§ Exercise
Using the data below, return the stretch from the line that contains "Task: Select the" through the line that contains "Image resolution: width=728", both included, exactly as it stands and nothing beyond it.

*** Opening Raw data ***

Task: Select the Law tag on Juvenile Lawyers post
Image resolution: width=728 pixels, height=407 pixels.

*** Closing Raw data ***
*** Opening Raw data ***

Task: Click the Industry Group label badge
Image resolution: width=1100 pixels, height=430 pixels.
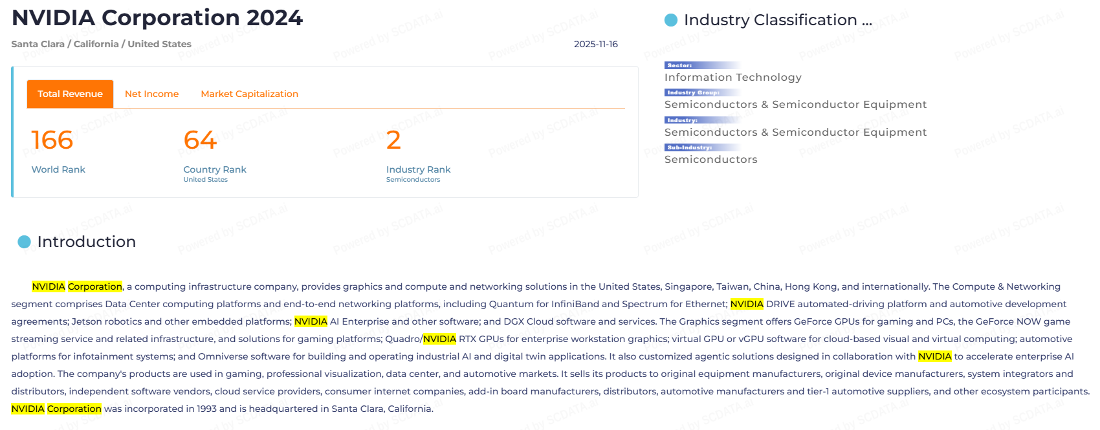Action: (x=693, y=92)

*** Closing Raw data ***

§ Answer for this exercise
Task: Select the Law tag on Juvenile Lawyers post
Image resolution: width=728 pixels, height=407 pixels.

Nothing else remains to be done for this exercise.